For this, let’s go back to the fire vs. lightning spells. Both of these spells will need to play sounds, display some flashy animations and graphics, and manipulate the environment and other characters or creatures.
And if you have a lot of these fundamentally different spell types, then they’re each going to need access to a lot of the same functionality.
What happens if the code to play sounds needs to change? You’ll have to update how you play sounds in each of these spell classes. There’s a lot of duplicate code. And since we already have a convenient base class, let’s put some helper methods in the base class to do these basic tasks.
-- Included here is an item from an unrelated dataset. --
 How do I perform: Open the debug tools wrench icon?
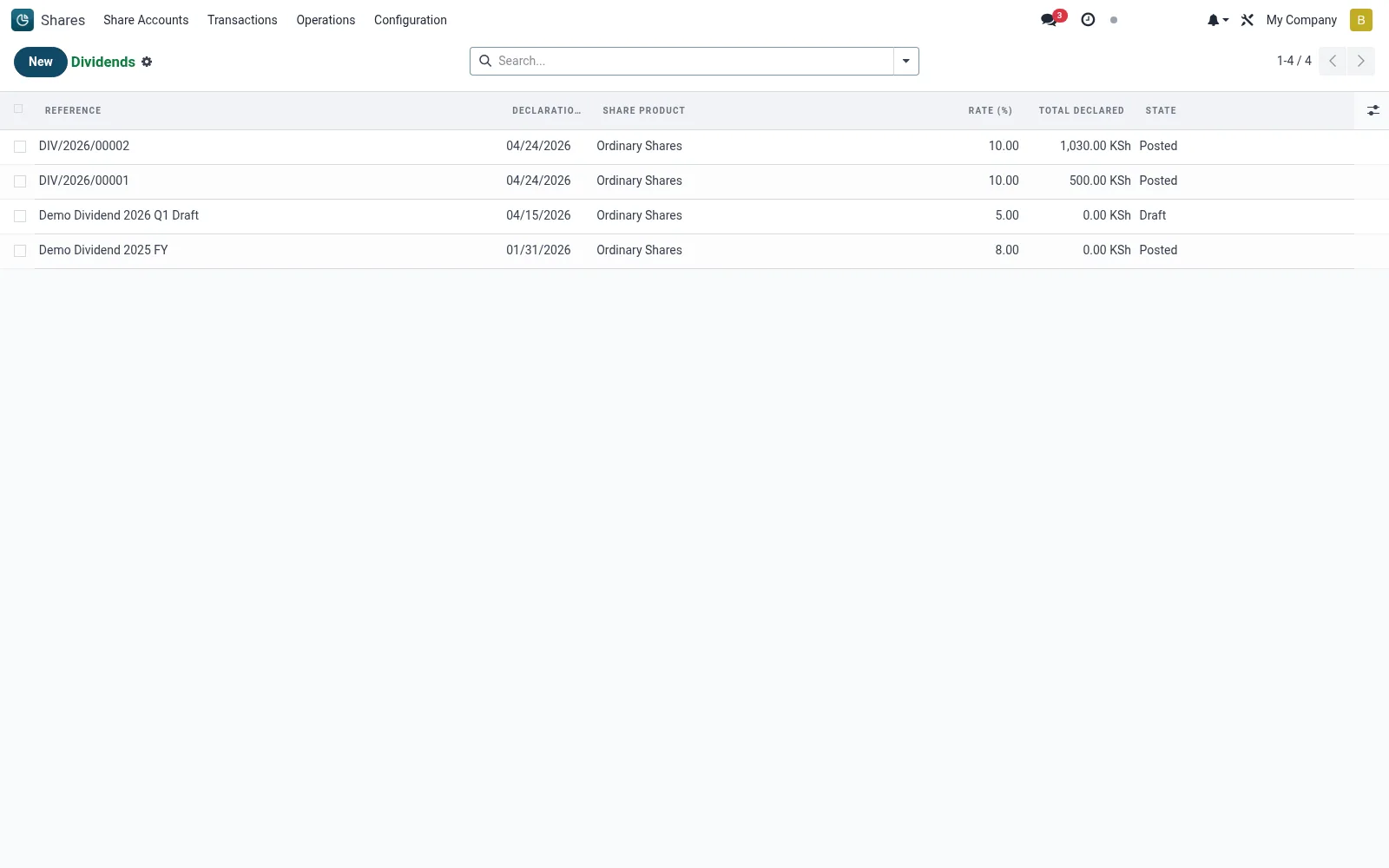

The helper methods should be protected so that only derived classes can call them.
Now, if the sound playing library needs to change, only the playSound helper method in the base class needs to be updated.
This is why this design pattern is the opposite of the template method design pattern.
The template method defines a fixed structure and lets derived classes fill in the details. While this subclass method design pattern provides all the details in the base class and lets the derived classes define whatever behavior they want in their method.
I say method, because this pattern like the template method, defines a method that some other code can call to accomplish something. You can name the method whatever you want. For the spell example, maybe the method will be called activate.
Maybe you’re wondering why I didn’t decide to call the method cast? After all, isn’t that the common term for initiating a spell? Yes, and that would have tied this too closely with just spells. By calling the method activate, then this pattern can be used for spells, potions, magic rings, or even ordinary door keys. In other words, you can think of activating a key to mean using it to open a door. Activating a book could mean to read it. And activating a spell could mean to cast it. Each of these results in very different behavior but all that behavior can make use of the helper methods.
The point is that you have a virtual method that derived classes can implement however they want. And when implementing their behavior, the derived classes should make use of the helper methods defined in the base class. This gives you some serious flexibility to do almost anything while keeping the coupling to the rest of the system isolated to the helper methods in the base class. Then you can combine all this with the interpreter pattern for even more customization.